Request: Rewrite the data from the line with "You are a computer-use" through the line with "coord(50,17)", changing "arrow" to "button" and keeping everything else the same. Omit the pictures.

Data to use:
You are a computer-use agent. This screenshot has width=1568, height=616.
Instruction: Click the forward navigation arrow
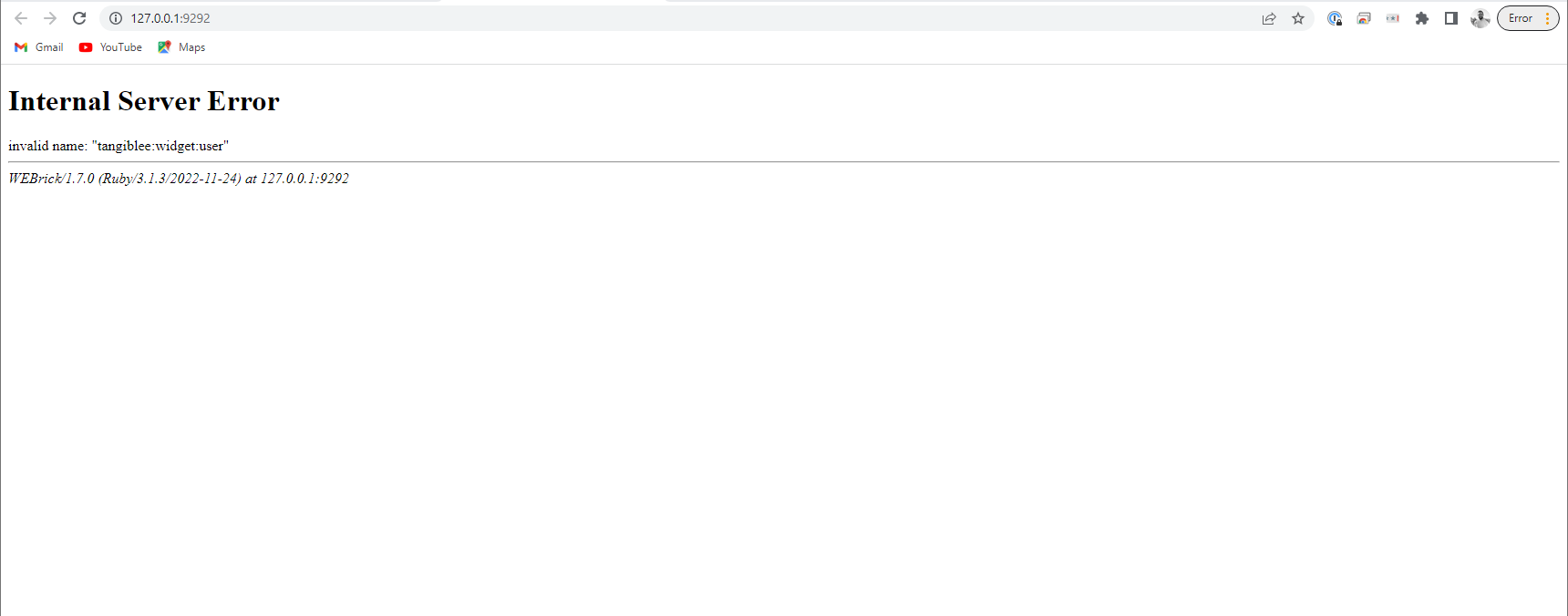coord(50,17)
---
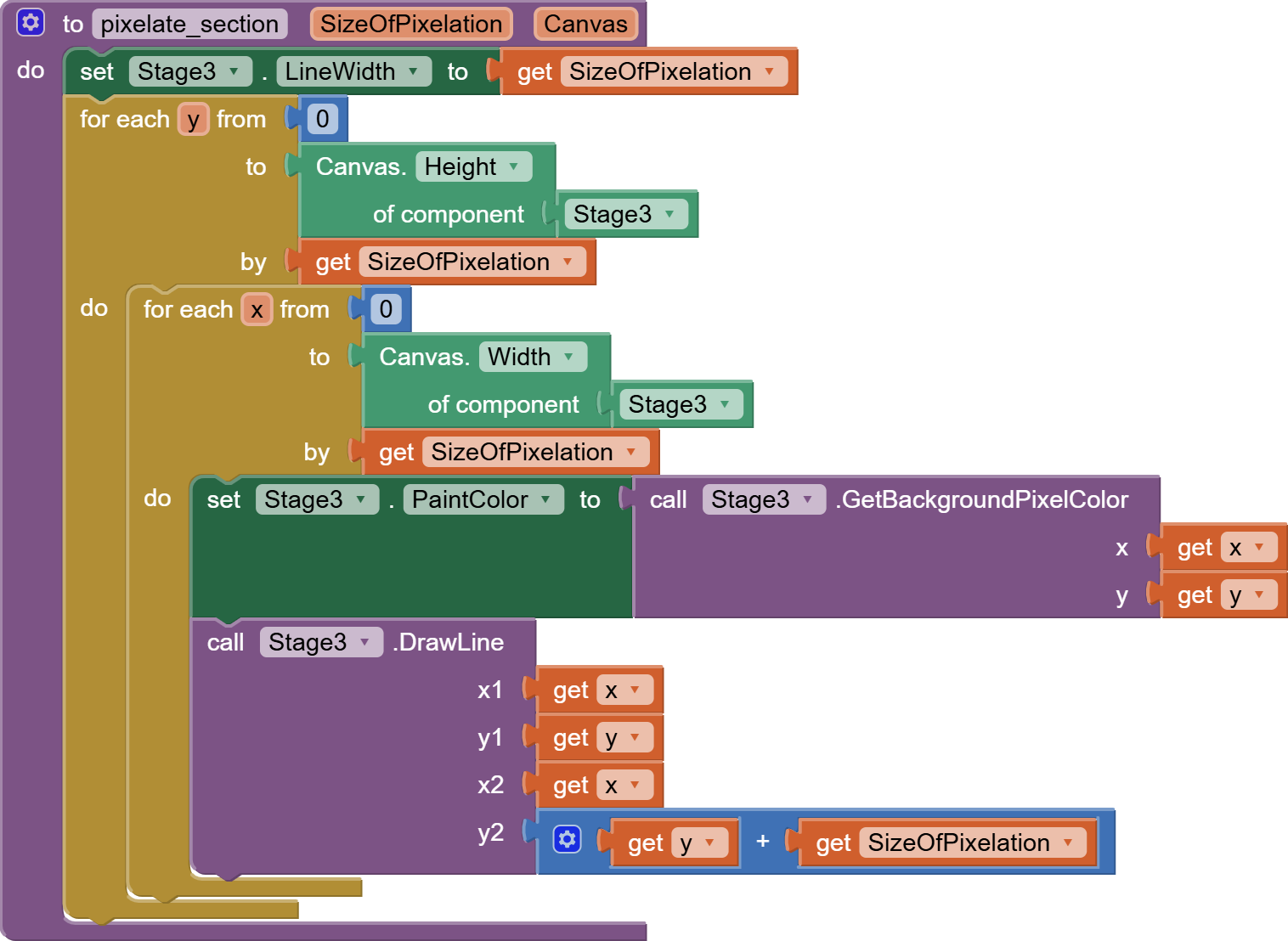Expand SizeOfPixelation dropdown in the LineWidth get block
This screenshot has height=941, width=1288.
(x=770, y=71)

Written answer:
You are a computer-use agent. This screenshot has width=1568, height=616.
Instruction: Click the forward navigation button
coord(50,17)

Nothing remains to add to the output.